L’université d’Oxford, l’un des plus prestigieux établissements britanniques. / Alan Copson/robertharding / Photononstop / Alan Copson/robertharding / Photononstop

« C’est une ouverture vers l’inconnu qui s’amorce », résume Florent Bonaventure, de l’agence Campus France. Alors que le vote de l’accord du Brexit au parlement britannique, initialement prévu mardi 11 décembre, a été repoussé, nombre d’établissements français s’interrogent : comment ce divorce affectera-t-il les accords d’échanges et les mobilités étudiantes vers les universités britanniques ?

Deuxième destination mondiale pour les étudiants en échange, le Royaume-Uni accueillait entre 2015 et 2016 près de 20 000 étudiants français, grâce au programme Erasmus ou en mobilité diplômante (notamment au travers de doubles diplômes).

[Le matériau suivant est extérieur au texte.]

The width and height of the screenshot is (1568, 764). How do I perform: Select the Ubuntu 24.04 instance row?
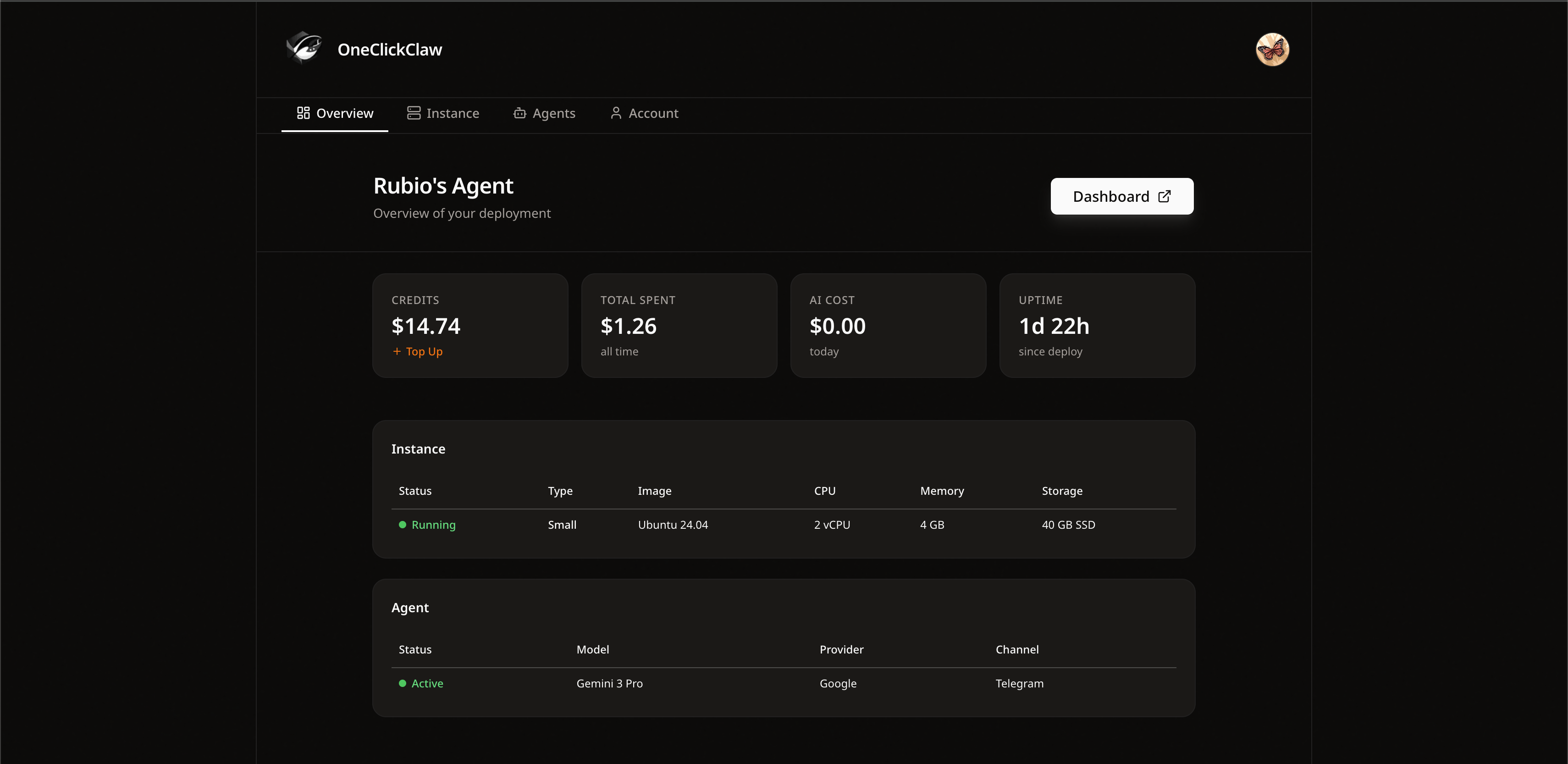click(x=673, y=524)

Une destination de référence, portée par le prestige de certains établissements comme Oxford, Cambridge ou le King’s College. Mais le vent va-t-il tourner ? « Pour l’instant, nous ne mesurons pas d’impact significatif sur le choix des destinations, mais nous sentons une vive inquiétude », remarque Guillaume Duseigneur, responsable des relations internationales à Science Po Lille.

Incertitudes sur les droits d’inscription

Aujourd’hui, les flux d’étudiants se maintiennent, constatent des établissements : les étudiants français n’ont pas rayé de leurs listes de destinations les universités britanniques. Ainsi, à Science Po Paris, on ne remarque « aucun changement » : les élèves n’entendent pas se priver du prestige de certains partenariats. Mais à moyen terme, des effets dissuasifs sur les flux d’étudiants sont redoutés.

Première incertitude : les frais de scolarité que les Français devront payer pour étudier dans ces universités britanniques. Si le programme Erasmus et ses avantages demeurent maintenus pour l’année universitaire 2019-2020, les candidats à des doubles diplômes ou ceux qui s’inscrivent directement dans une formation s’inquiètent.

« Pourront-ils toujours bénéficier d’un tarif préférentiel lié à leur statut d’Européen, ou seront-ils basculés sur le tarif international, auquel sont notamment soumis les étudiants chinois, qui paient trois fois plus cher pour une année de master », s’interroge le responsable des relations internationales de Sciences Po Lille. Cette augmentation « risquerait d’instaurer une sélection par l’argent entre les étudiants qui pourront se le permettre et ceux qui ne le pourront pas », poursuit-il.

Un marché de l’emploi moins attractif ?

Pour Florent Bonaventure, de Campus France, la menace pèse surtout sur l’insertion en fin de cursus. « Faire ses études supérieures au Royaume-Uni garantissait jusqu’ici de fortes opportunités de trouver un emploi sur place, assure-t-il. Mais la facilité d’accès au marché du travail britannique sera-t-elle maintenue pour les étudiants français ? Nous sommes encore dans le doute. » Une autre inquiétude plane : la politique d’obtention des visas, qui pourrait compliquer les mobilités étudiantes vers le Royaume-Uni.

Face à l’incertitude de l’issue des négociations du Brexit, certains établissements français sont allés jusqu’à suspendre les échanges avec le Royaume-Uni. « Si les discussions se soldaient sur un Brexit “sans accord” et sur une suppression de la libre circulation des personnes, cela pourrait provoquer de grosses difficultés administratives dont nous préférons nous prémunir », explique Marc Bouvet, responsable de la troisième année de licence à la faculté d’Angers. L’université angevine encourage donc ses étudiants à se déporter sur d’autres destinations comme le Canada et les Etats-Unis – un choix qui n’est pas partagé par tous les établissements.

Attentisme dans la signature d’accords

Reste que ce climat de doute sur le moyen et long terme encourage les universités à l’attentisme, des deux côtés de la Manche. « Cette période d’incertitude n’incite pas à multiplier les accords bilatéraux entre établissements. Les universités attendent de voir ce qui va se dessiner », confirme Khaled Bouabdallah, vice-président de la Conférence des présidents d’université.

S’ils ne jouissent plus d’une visibilité claire sur les mobilités de leurs étudiants, les établissements français voient malgré tout apparaître une opportunité : celle d’une place à prendre sur un marché très concurrentiel.

De nombreuses grandes écoles, instituts d’études politiques ou universités ont accéléré leurs opérations de communication auprès des étudiants européens. Avec un objectif : capter ces jeunes étudiants qui jadis se tournaient vers les universités britanniques, et que le Brexit rend frileux.